El litoral portugués, Huelva, Cádiz –donde su acción fue devastadora–, y las poblaciones costeras de lo que hoy es Marruecos, sufrieron las consecuencias de un impresionante e inesperado tsunami que asoló gran parte de aquellas tierras.
Un par de meses más tarde, tal vez réplica del anterior terremoto o por el asentamiento de las placas afectadas, se detectó un temblor de tierra, al parecer no demasiado intenso, que se sintió en La Laguna y otros pueblos, sin que se tenga constancia de que se notara en Santa Cruz. A continuación, en la misma mañana, y especialmente en las costas norteñas de la isla, pudo observarse el extraño e insólito fenómeno consistente en que el nivel del mar se retiró y dejó una ancha franja en seco, que se estimó en un cuarto de legua. Puede parecer una exageración –más de kilómetro y cuarto–, pero así lo narran las crónicas de la época, que insisten en que era algo que jamás se había visto, resultando aún más asombroso lo que ocurría ante lo apacible de los vientos y la calma del mar, sin que se observara temporal alguno.
Pero la cosa no quedó así. Una vez cesó la retirada del mar, volvió en sentido contrario hacia tierra, pero lejos de detenerse al alcanzar su nivel habitual, continuó avanzando tierra adentro casi tanto como antes había menguado. Según nos cuenta José de Anchieta y Alarcón, refiriéndose lógicamente a las zonas costeras que tenía más cercanas a La Laguna, Bajamar, Tejina, etcétera, el pánico cundió entre los habitantes de aquellos pueblos, que huyeron a la carrera tierra adentro, tratando de alejarse todo lo posible del avance del mar. Unos religiosos de la zona iniciaron públicas plegarias, llamando a la penitencia y arrepentimiento ante el castigo que al parecer representaba la inminente inundación de la isla.

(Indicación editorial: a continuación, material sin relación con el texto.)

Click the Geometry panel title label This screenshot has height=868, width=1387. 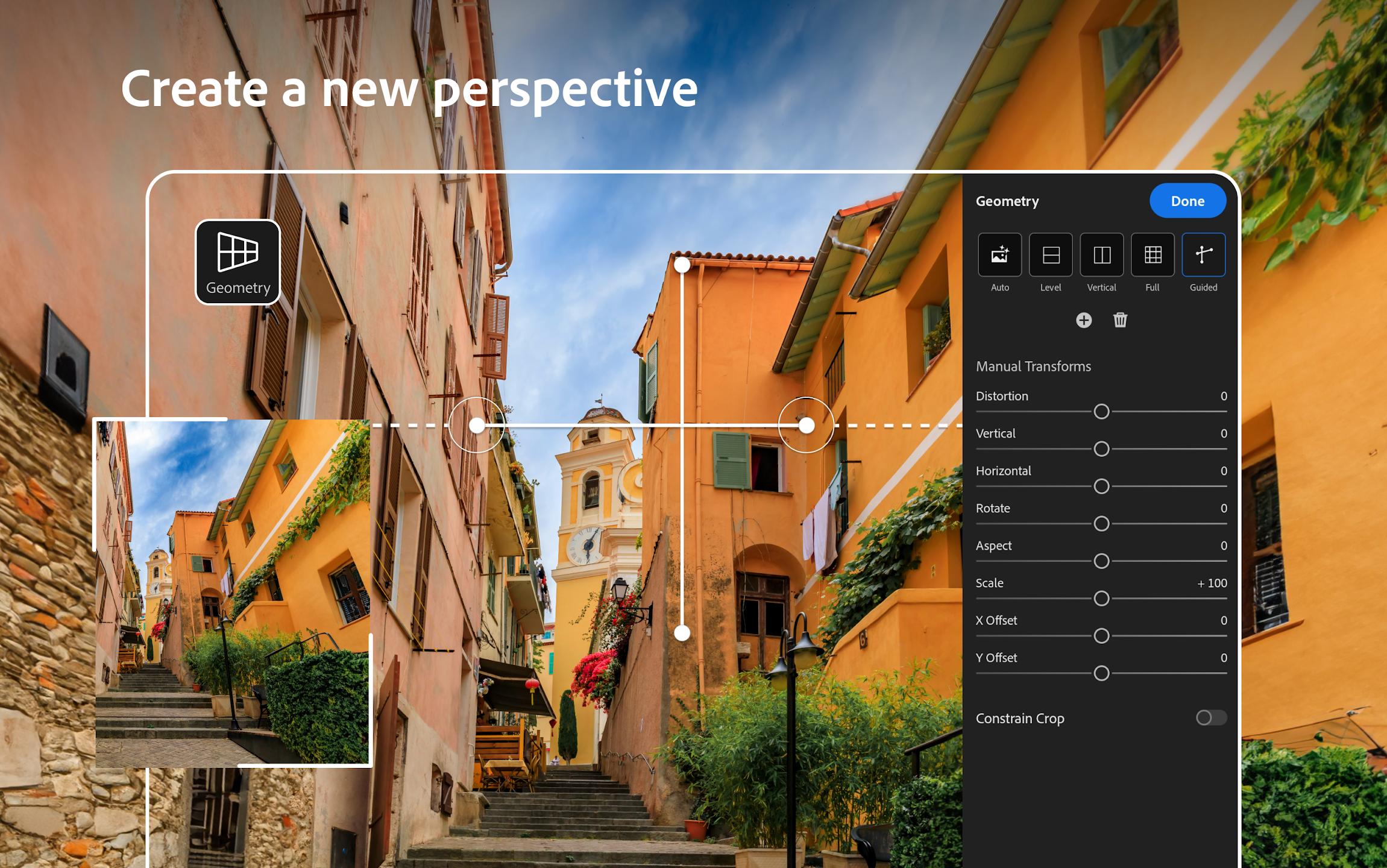[x=1008, y=200]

Aunque se carece de datos sobre los daños causados por el tsunami, tuvieron que ser incalculables en todas las zonas costeras, además del temor e incertidumbre que tuvo que anegar el ánimo de los habitantes afectados por tan insólito fenómeno.
Es cierto que en este año 1756 todo no fueron desgracias y que alguna buena noticia llegó también para los vecinos de Santa Cruz. Una fue la resolución sobre la venta de vinos, después de veinticinco años de pleito, que finalmente se falló a favor de los vendedores locales. Otra fue una Real Cédula que disponía que el importe de las doce toneladas de permisión a las Indias se dedicara a los gastos del Hospital de Desamparados de Santa Cruz, en lo que mucho tuvo que ver la eficaz intercesión del general Antonio Benavides. También otra R. C. por la que se ampliaba el tope de 300 ducados en que podía conocer el alcalde del Lugar y Puerto, que lo era entonces el importante comerciante Francisco Javier de Lima Pereira y Ocampo.

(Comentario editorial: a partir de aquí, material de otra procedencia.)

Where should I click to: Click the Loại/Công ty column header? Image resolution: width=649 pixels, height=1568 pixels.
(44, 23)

Pero tampoco todo fueron buenas noticias. El año siguiente se sufrió otro terrible tsunami en forma de invasión de langosta berberisca que asoló los cultivos y todo lo verde que cubría los campos. Las consecuencias fueron la hambruna, la pobreza y la enfermedad, que se cebaba en los más desvalidos, a pesar de los esfuerzos del Cabildo y demás autoridades en la lucha contra el insecto. Como consecuencia, poco después el Cabildo se vio obligado a certificar que no había existencia de trigo ni en la ciudad, La Laguna, ni en Santa Cruz. Por si era poco, los mares de leva arrasaron la cabeza del muelle de Santa Cruz.